Não estou aqui para contar a história do Palmeiras. Acho que a torcida que canta e vibra já conhece muito bem, e os leitores que não são palmeirenses talvez não tenham nenhum interesse na história deste grandioso clube. Como diria Joelmir Beting: “Explicar a emoção de ser palmeirense a um palmeirense é totalmente desnecessário. E a quem não é palmeirense é simplesmente impossível.”

Ao falar do Palmeiras não tem como não falar de um dos maiores ídolos, não só do clube, mas de todo o Brasil. O goleiro com nome de santo, São Marcos de Palestra Itália. É difícil achar alguém que não goste desta figura do esporte. Além de um grande atleta, é um grande ser humano que trouxe felicidade a todos os brasileiros em algum nível. Conhecido por suas defesas plásticas, sua maior característica era pegar pênaltis.
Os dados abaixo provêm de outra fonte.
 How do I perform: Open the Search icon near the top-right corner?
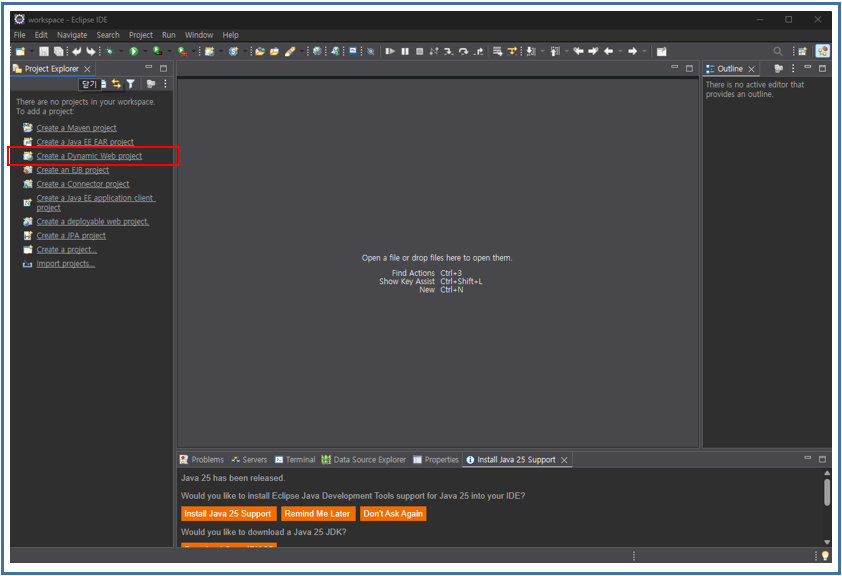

Lembro de ouvir uma vez que Marcos simplesmente escolhia um canto e pulava. Sinceramente eu não sei o seu segredo, mas é inegável o sucesso que ele teve como pegador de pênaltis. Sempre decisivo, era impressionante sua capacidade de tomar a decisão de qual canto pular, frente a incerteza de qual canto o batedor irá chutar.

Sobre isso, Gerd Gigerenzer pode nos ajudar. Gerd é um psicólogo alemão e uma das grandes referências no estudo da racionalidade limitada e heurísticas na tomada de decisão. Muitos de seus estudos nos ajudam a entender como tomar melhores decisões sob ambientes de incerteza, o que é extremamente valioso no mercado financeiro (ou para defender pênaltis).
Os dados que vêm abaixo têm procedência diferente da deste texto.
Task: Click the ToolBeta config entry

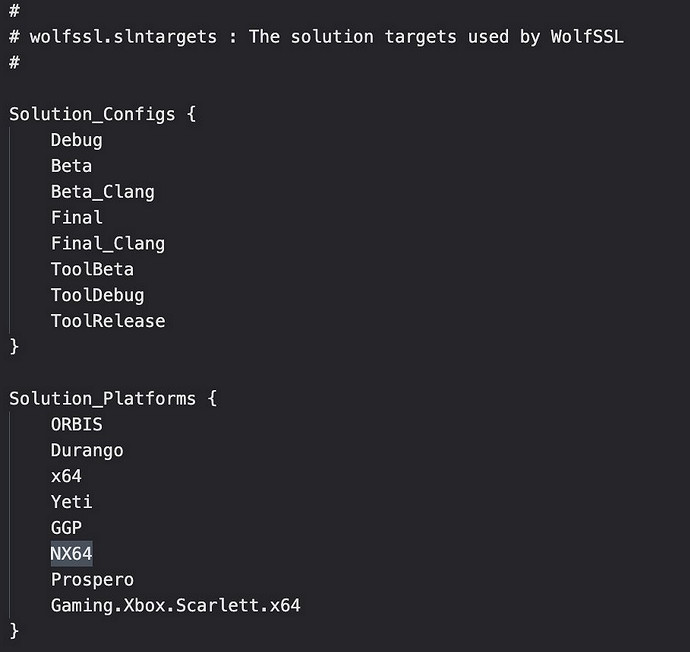Action: click(92, 270)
Ainda sobre o assunto futebolístico, Gerd relembra a decisão por pênaltis nas quartas de final da Copa do Mundo de 2006 entre Alemanha e Argentina. Aconteceu algo peculiar naquela decisão. O goleiro alemão Jens Lehmann lê um pedaço de papel antes de cada cobrança argentina. O jogador que vai bater se pergunta o que está escrito ali e supõe que contém alguma informação sobre seu estilo e preferências de batida. No fim, Lehmann defendeu duas cobranças e levou a Alemanha à semifinal da competição, despachando nossos hermanos para casa.
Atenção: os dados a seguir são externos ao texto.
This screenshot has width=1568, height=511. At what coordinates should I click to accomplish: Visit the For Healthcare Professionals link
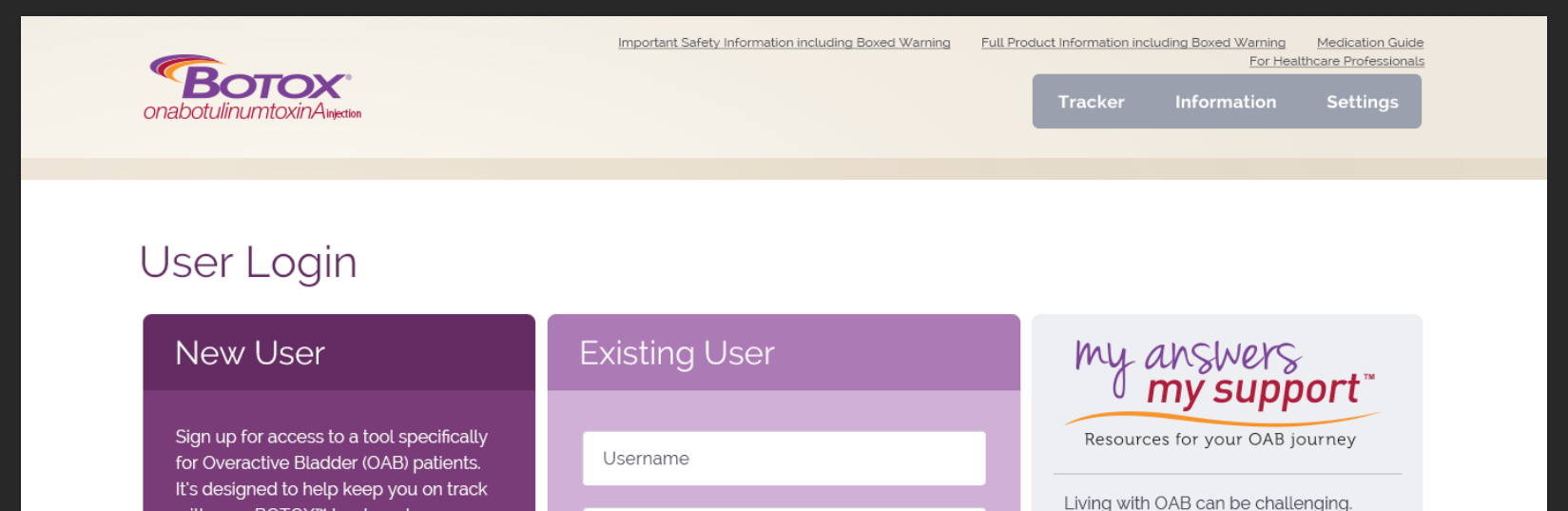point(1336,61)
Obviamente, a imprensa atribuiu a vitória alemã ao papelzinho do goleiro. Gerd tem outra teoria. Ele traz alguns estudos que mostram que o desempenho de grandes jogadores é prejudicado quando param para prestar atenção no que estão fazendo ou pensam demais. Já para jogadores iniciantes o oposto vale: eles tendem a performar melhor com mais reflexão, tempo e atenção.

Apoiado nesses estudos sobre intuição, a interpretação de Gerd Gigerenzer toma forma. O goleiro alemão examinou o pedaço de papel calmamente, o que fez o batedor argentino conjeturar sobre o que estava no papel durante todo o percurso do meio de campo até a bola. O que o batedor não sabia é que se tratava de um pedaço de papel em branco. Não havia nenhuma informação ali.

Por fim, Gerd explica que a proficiência é uma forma de inteligência inconsciente. No momento em que conseguimos fazer um pensamento consciente se intrometer, o desempenho tende a cair. Foi justamente isso que aconteceu com o batedor argentino. A simples reflexão do que continha no papelzinho do goleiro afetou a maneira como cobrou o pênalti e facilitou a defesa de Lehmann.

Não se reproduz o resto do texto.